George Floyd was choked to death under the knee of a US policeman in south Minneapolis in May last year. A few kilometres away from the murder site is the headquarters of Xcel Energy, an electricity and natural gas company that operates across eight mid-western US states.
Xcel Energy Chairman and CEO Ben Fowke, calling Floyd’s death and the uproar that followed “an awakening”, used his appointment around that time as chairman of the industry trade association, the Edison Electric Institute, to add racial inequality to the industry’s agenda. Across the sector, 57 CEOs committed to address racial unfairness in their companies and communities. For its part, Xcel Energy added diversity, equity and inclusion metrics to management compensation.

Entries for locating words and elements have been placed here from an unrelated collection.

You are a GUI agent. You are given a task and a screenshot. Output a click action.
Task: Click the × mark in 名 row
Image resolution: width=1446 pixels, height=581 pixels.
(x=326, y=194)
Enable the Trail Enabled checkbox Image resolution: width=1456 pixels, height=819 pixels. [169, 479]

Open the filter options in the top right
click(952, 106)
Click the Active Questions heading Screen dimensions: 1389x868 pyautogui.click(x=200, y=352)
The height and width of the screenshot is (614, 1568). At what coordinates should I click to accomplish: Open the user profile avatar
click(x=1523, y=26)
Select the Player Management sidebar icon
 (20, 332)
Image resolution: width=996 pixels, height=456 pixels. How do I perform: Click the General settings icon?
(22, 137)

The utility that earned US$11.5 billion in revenue from servicing 3.7 million electricity and 2.1 million gas customers who mainly reside in Colorado and Minnesota seems to like setting worthwhile goals. When it comes to its core operations, Xcel Energy is leading the transition towards clean energy.
Xcel Energy, which traces its origins to 1904, has declared it will provide 100% carbon-free electricity by 2050, making it the first large US utility to declare such an intention. While that might seem so far off as to be meaningless, by the end of 2020 about 47% of the energy Xcel Energy produced already came from carbon-free sources.
Such progress means Xcel Energy has reduced carbon emissions by 51% since 2005 and the company intends that percentage to reach 80% by 2030. To get there, Xcel Energy will retire its coal-fired plants, preserve its nuclear assets, maintain natural gas as a backup and build large renewable projects. As the company operates in a windy part of the US (the other six states are New Mexico, North Dakota, Michigan, South Dakota, Texas, and Wisconsin), the renewable focus is wind farms.
What’s in these worthwhile pursuits for investors? The answer is that, while the goal to achieve racial equality is altruistic, the climate goals are driven by financial self-interest that aligns with society’s desire to mitigate global warming.
To understand how this financial self-interest operates it’s necessary to understand the regulatory environment that governs utilities such as Xcel Energy. The quid pro quo under the regulatory regime is that utilities are granted the monopoly right to provide their services to a defined territory in exchange for having the return on capital spending capped. The easiest way, therefore, for a utility to increase earnings is to spend more on capital works, so long as they ensure that prices stay affordable for customers. Basically, Xcel Energy is a promising investment because regulators approve capital spending that alleviates any damage from climate change.
Xcel Energy spending plans can be split into two categories, where its investments in renewable technologies is one. The company is pivoting to wind farms because the cost of electricity generated by these assets has declined by almost 70% on average over the past decade. Because the wind is free, the company is well placed to grow shareholder returns without increasing bills for customers as it spends more than US$3.6 billion building wind farms over the next five years.
The other category is unrelated to climate change but is vital for Xcel Energy to provide its essential services. The company needs to replace ageing transmission and distribution infrastructure, especially power lines, to ensure the electrical grid functions properly. Nearly 25% of the company’s 32,000 kilometres of transmission lines have exceeded their useful lives and close to another 20% will need replacing over the next decade. Xcel Energy is likely to spend more than US$10 billion over the next 15 years on new lines.
The company’s approved capital spending over the coming decade means that investors can be confident the utility will achieve its long-term earnings growth objective of 5% to 7%, as it has in recent years while keeping customer bills low. If all goes to plan, Xcel Energy will offer a prime example of the predictable and steady earnings growth that infrastructure and utilities stocks can offer as an investment option.
To be sure, Xcel Energy faces challenges. Solar energy and more powerful batteries could reduce the demand for its electricity. But there’s little sign that many of the utility’s electricity customers are disconnecting from the grid. Another risk is that regulators could always reduce its authorised returns or exclude some capital spending from their sanction. Luckily for Xcel Energy, its regulators seem onside with its drive to cleaner energy. The advanced age of Xcel Energy’s network increases the risk of accidents, especially explosions from gas leaks. All the spending on modernising Xcel Energy’s assets will diffuse this risk over time. Chances are Xcel Energy will stay a good investment while doing good.